TASKS TO COMPLETE =
- a) In the post about stomach pain, what bacteria did the endoscopy find?
- b) Please list every topic the writer of the post about stomach pain says they researched.
- c) Pick up the post about stomach pain and diet changes after its final sentence and keep writing.

SELECTED TEXT =

::::::::

In 2007-ish, back when I was in college and before this blog began, I was having a similar problem with my stomach. Long story short, I ended up seeing a GI where I had an endoscopy that found the bacteria H. Pylori in my system. Relieved to find the answer to my problems, I took the prescribed antibiotics, went on my merry way and promptly forgot the whole thing ever happened.
Fast forward a few years, and my stomach pain is creeping back into daily life. When I first noticed it, I started making changes to my diet- eating more whole foods and less processed stuff, thinking that would help. (I was still eating organic/”natural” processed stuff, but I was making progress.) When I continued to feel sick, I started changing things up again; wondering if it was just a food sensitivity that I needed to uncover. So I began my quest to try an even simpler whole foods style diet to see if I could find the answer to my problem again.
Around this time (early 2012), my sister-in-law was diagnosed with Hashimoto’s. This opened up our family to a whole new way of eating- one that we did not understand at first. (We failed miserably at supporting her efforts to heal her body in the beginning- but I think now she knows that we are behind her 100%!) I started to wonder if maybe I could get some results with similar changes.
I started doing some research about things like bone broth, leaky gut syndrome, probiotics and fermented cod liver oil, and suddenly remembered the H. Pylori. A giant light bulb went off in my head. Could my stomach have been deteriorating for the past five years? Is the H. Pylori still in there? Is there any hope to heal it? I decided to work with my sister-in-law’s nutritionist myself to find out.
Now Tricare comes into the picture.
I am so thankful to have healthcare, but I am growing weary jumping through their hoops and waiting too long for my test results. I am hoping to get a referral to see a GI who will check for permanent damage or ulcerations, but in the mean time, I am starting a new diet protocol which is somewhat overwhelming.
No gluten. Use grains sparingly. Use cheese sparingly (!!!!). No corn. A GAPS/SCD-type diet for now.
I wish I could tell you the end of this story, but it hasn’t happened yet. I am hoping dietary changes will heal my body and I’ll be able to enjoy a meal without pain or let my babies jump on my tummy without me cringing. Until then, I will be wrapping my head around this plan and figuring out what it means to use cheese sparingly (how??). This is part of the reason the new website is so important to me- I want it to be easy for those of you with dietary restrictions to find what you are looking for. I know what it feels like to struggle- to look at a full refrigerator without any idea what to eat. If I can help make that process easier for even one person, I’ll be so glad.

::::::::

MATERIAL PROVIDED =
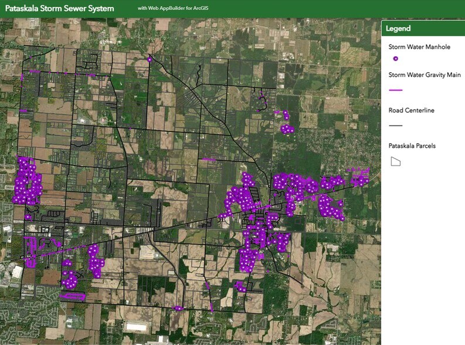The height and width of the screenshot is (345, 465).
Task: Click the lone manhole on the diagonal road
Action: click(x=220, y=217)
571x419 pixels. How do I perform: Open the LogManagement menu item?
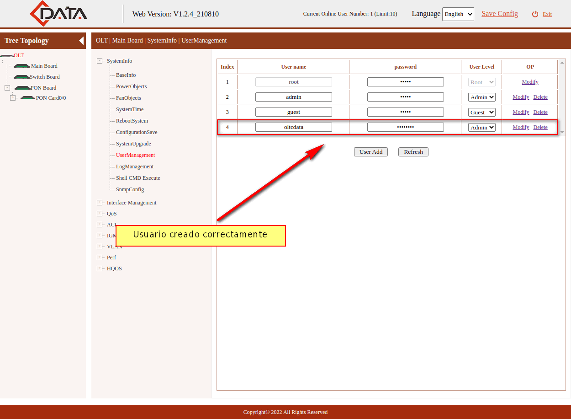[x=134, y=167]
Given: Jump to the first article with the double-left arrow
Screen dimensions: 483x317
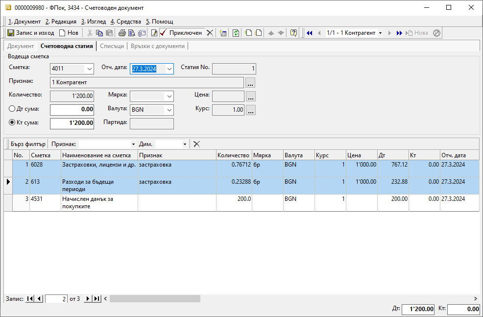Looking at the screenshot, I should (309, 33).
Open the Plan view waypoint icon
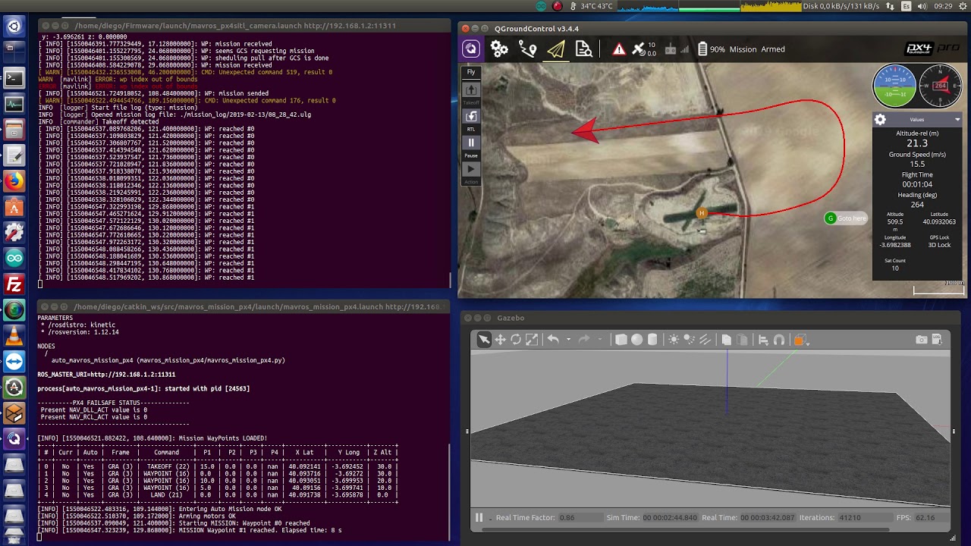 pos(528,49)
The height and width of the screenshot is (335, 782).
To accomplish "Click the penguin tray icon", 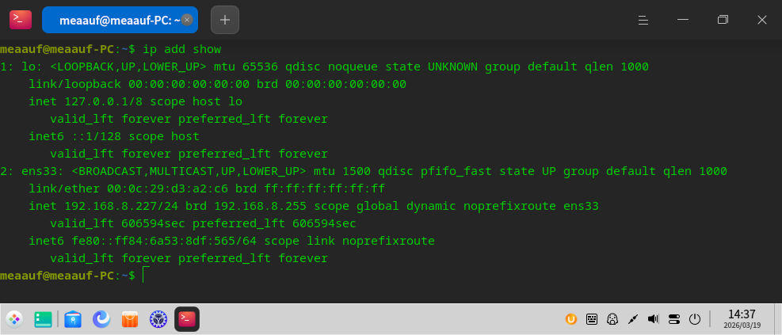I will 612,319.

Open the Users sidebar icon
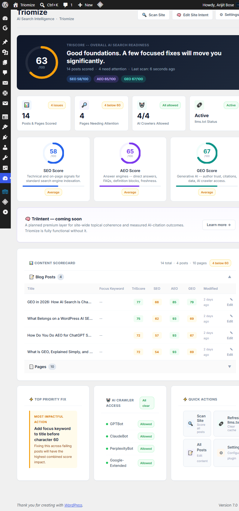pos(5,147)
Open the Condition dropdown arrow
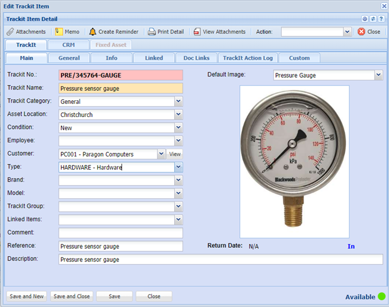Image resolution: width=389 pixels, height=307 pixels. [x=178, y=127]

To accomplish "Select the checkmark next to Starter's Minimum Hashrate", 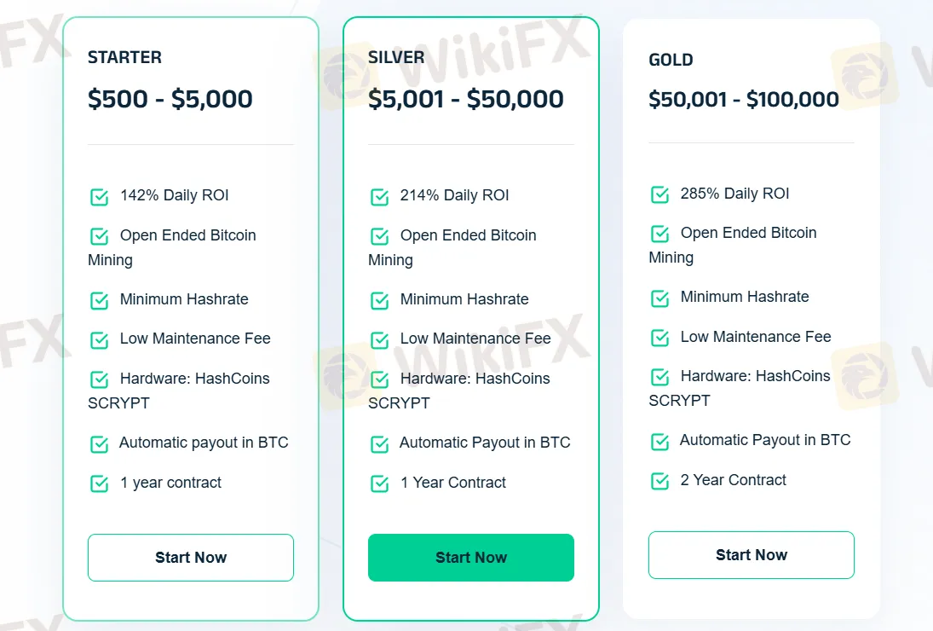I will pos(99,299).
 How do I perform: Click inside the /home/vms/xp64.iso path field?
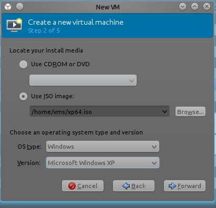(96, 111)
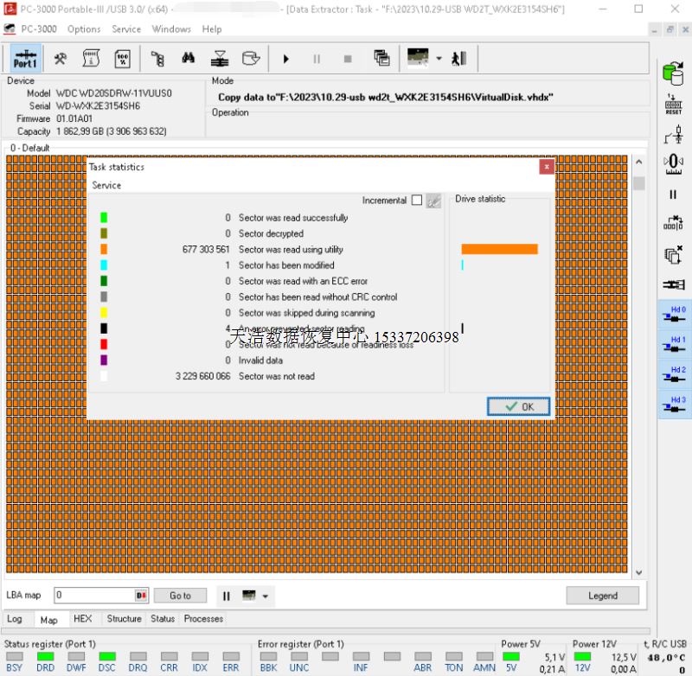Expand the toolbar map view dropdown arrow
692x676 pixels.
point(439,59)
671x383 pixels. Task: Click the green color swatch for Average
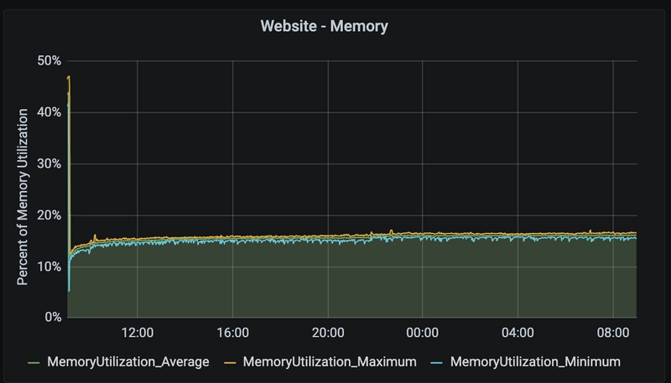[x=34, y=362]
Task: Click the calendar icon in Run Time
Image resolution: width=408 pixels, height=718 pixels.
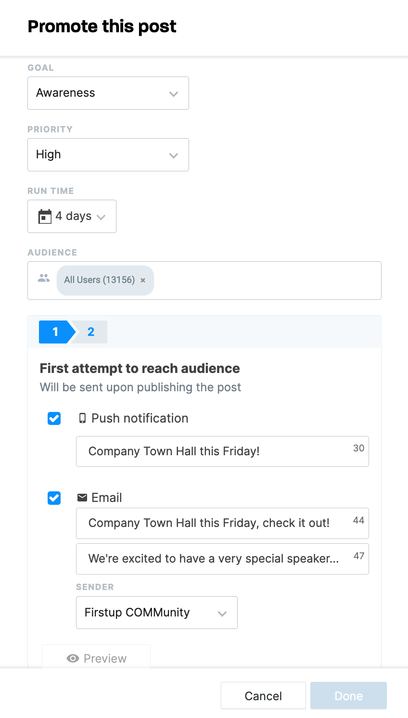Action: (x=45, y=217)
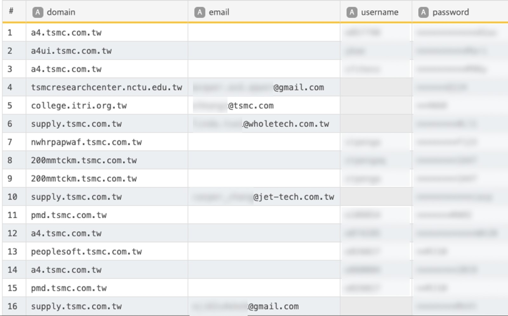The width and height of the screenshot is (508, 316).
Task: Select row number 1
Action: [x=10, y=33]
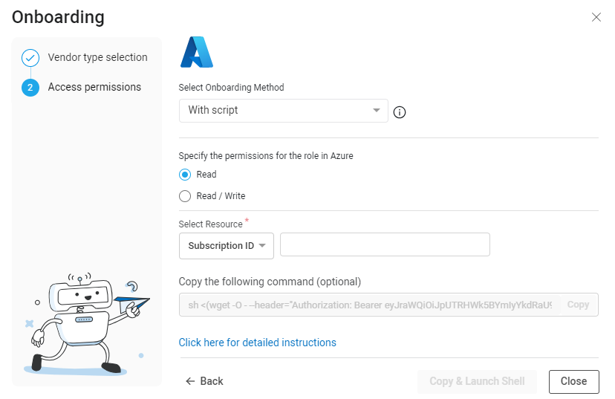Select the Read / Write radio button
Viewport: 615px width, 399px height.
185,196
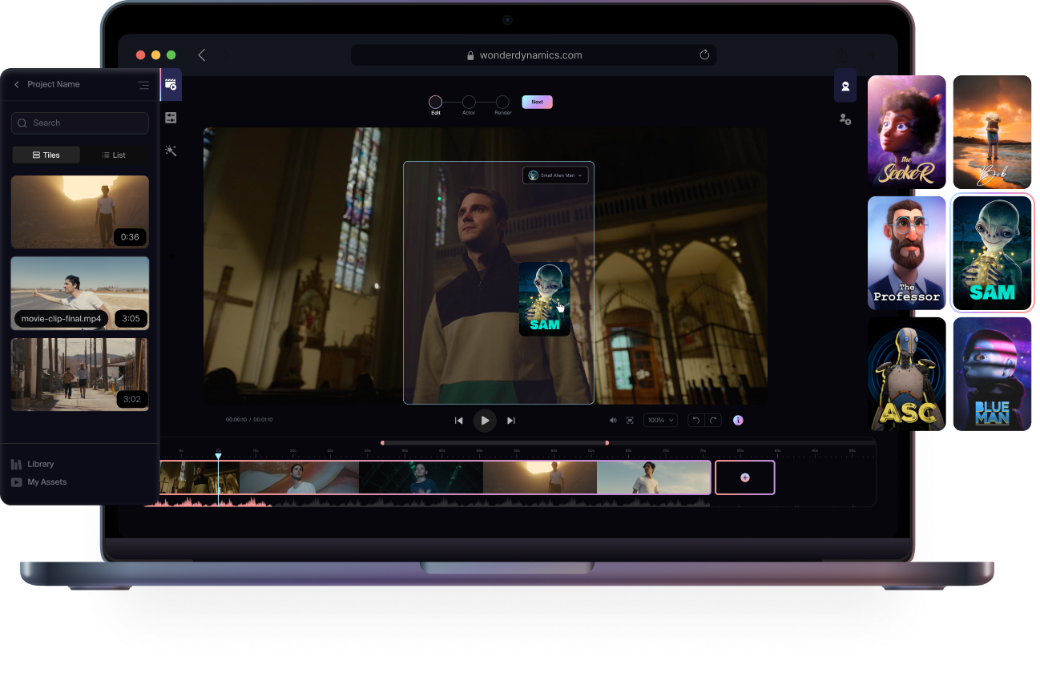This screenshot has width=1040, height=677.
Task: Click the undo arrow
Action: pyautogui.click(x=695, y=420)
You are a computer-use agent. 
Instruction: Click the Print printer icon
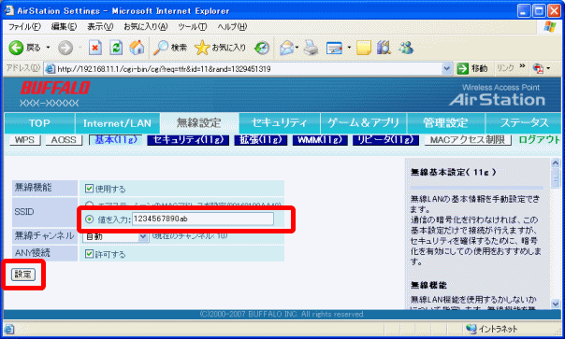pos(311,48)
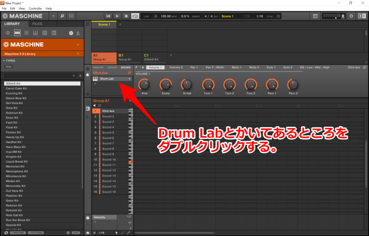Click the metronome icon
369x236 pixels.
coord(155,16)
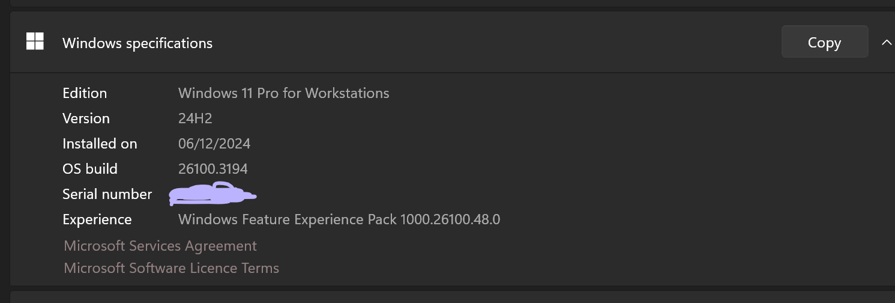The image size is (895, 303).
Task: Click the OS build label
Action: tap(90, 169)
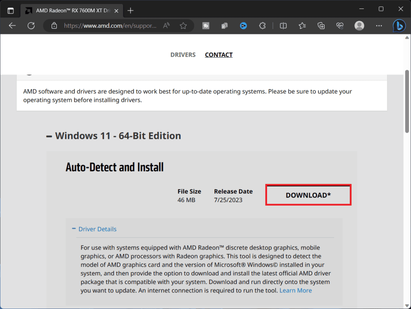411x309 pixels.
Task: Open the Learn More link
Action: [x=296, y=290]
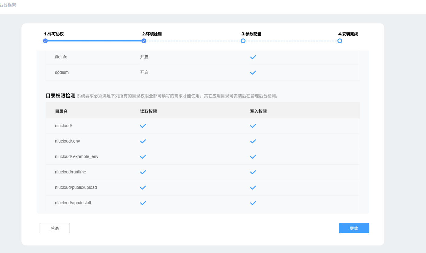Click the blue 继续 button

pos(354,228)
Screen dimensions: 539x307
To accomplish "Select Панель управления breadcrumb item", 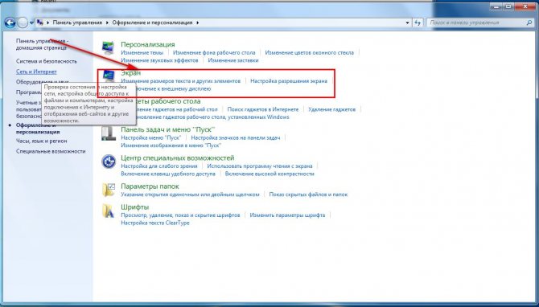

::::::::

RESULTS =
- a) H. Pylori

- b) bone broth, leaky gut syndrome, probiotics, fermented cod liver oil

- c)
Thanks for sticking with Oven Love through all the ups and downs. I plan on making delicious food no matter what lies ahead.
(If you are having similar issues and would like more details about my journey and my dietary recommendations, I’d love to talk! email@example.com)
- 1 tablespoon sesame oil
- 1 tablespoon olive oil
- 1 bunch green onions, chopped (set aside some of the green parts for serving)
- 2 cloves garlic, minced or pressed
- 1 tablespoon grated/minced fresh ginger
- 1- 1½ pounds beef tenderloin or top round steak, sliced into thin strips
- 1 tablespoon sesame seeds, plus more for serving
- 3 tablespoons gluten-free soy sauce
- ¼ teaspoon black pepper
- 1 tablespoon corn starch
- ½-1 cup beef broth
- cooked rice, for serving (I used white rice cooked in beef broth- very flavorful!)
- In a large skillet or wok, heat the sesame and olive oils over medium heat. Add the green onions, garlic and ginger and cook until fragrant; about 2 minutes. Add the beef and sesame seeds and cook for 5 minutes or until beef is browned, stirring frequently.
- When beef is brown, add the soy sauce and black pepper and stir to deglaze the pan.
- Dissolve the cornstarch in ½ cup beef broth and add to the pan. Simmer until the sauce thickens, adding more broth if necessary.
- Spoon over cooked rice, top with additional green onions and sesame seeds and enjoy.